There has been self-deception about the reasons justifying legalization of assisted death. Before legalization, advocates decry the uncontrolled physical suffering associated with the dying process and claim that prohibiting assisted death dehumanizes patients and leaves them in agony. Once legalized, it rapidly becomes clear that this therapy is not for physical suffering but rather for existential suffering: the loss of autonomy, the sense of being a burden, the despair of seeing any point in going on with life. The desire for death reflects a crisis of meaning. We deceived ourselves into thinking that assisted death is a medical therapy for a medical problem, when in fact it is an existential therapy for a spiritual problem. 

We have also deceived ourselves by claiming to know whether some patients are better off dead, when in fact we have no idea what it's like to be dead. The utilitarian calculus underpinning the logic of assisted death relies on the presumption that we know what it is like before we die in comparison to what it is like after we die.

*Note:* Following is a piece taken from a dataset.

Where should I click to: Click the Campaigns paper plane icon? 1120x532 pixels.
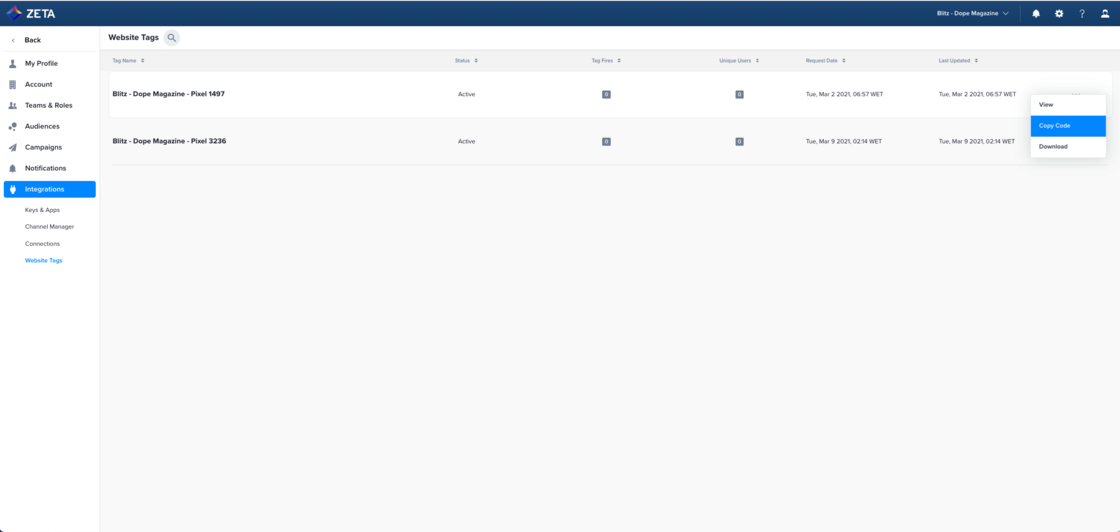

In general, the unstated assumption is that there is nothing after death. This is perhaps why the practice is generally promoted by atheists and opposed by theists. But in my experience, it is very rare for people to address this question explicitly. They prefer to let the question of existence beyond death lie dormant, untouched. To think that physicians qua physicians have any expertise on or authority on the question of what it’s like to be dead, or that such medicine can at all comport with a scientific evidence-based approach to medical decision-making, is a profound self-deception. 

Finally, we deceive ourselves when we pretend that ending people’s lives at their voluntary request is all about respecting personal autonomy. People seek death when they can see no other way forward with life—they are subject to the constraints of their circumstances, finances, support networks, and even internal spiritual resources. We are not nearly so autonomous as we wish to think. And in the end, the patient does not choose whether to die; the doctor chooses whether the patient should die. The patient requests, the doctor decides. Recent new stories have made clear the challenges for practitioners of euthanasia to pick and choose who should die among their patients. In Canada, you can have death, but only if your doctor agrees that your life is not worth living. However much these doctors might purport to act from compassion, one cannot help see a connection to Nazi physicians labelling the unwanted as “Lebensunwortes leben”—life unworthy of life. In adopting assisted death, we cannot avoid dehumanizing ourselves. Death with dignity is a deception. 

These many acts of self-deception in relation to physician-assisted death should not surprise us, for the practice is intrinsically self-deceptive. It claims to be motivated by the value of the patient; it claims to promote the dignity of the patient; it claims to respect the autonomy of the patient. In fact, it directly contravenes all three of those goods. 

It degrades the value of the patient by accepting that it doesn't matter whether or not the patient exists.  

It denies the dignity of the patient by treating the patient as a mere means to an end—the sufferer is ended in order to end the suffering. 

 It destroys the autonomy of the patient because it takes away autonomy. The patient might autonomously express a desire for death, but the act of rendering someone dead does not enhance their autonomy; it obliterates it. 

Yet the need for self-deception represents the fatal weakness of this practice. In time, truth will win over falsehood, light over darkness, wisdom over folly. So let us ever cling to the truth, and faithfully continue to speak the truth in love to the dying and the living. Truth overcomes pressure. The truth will set us free.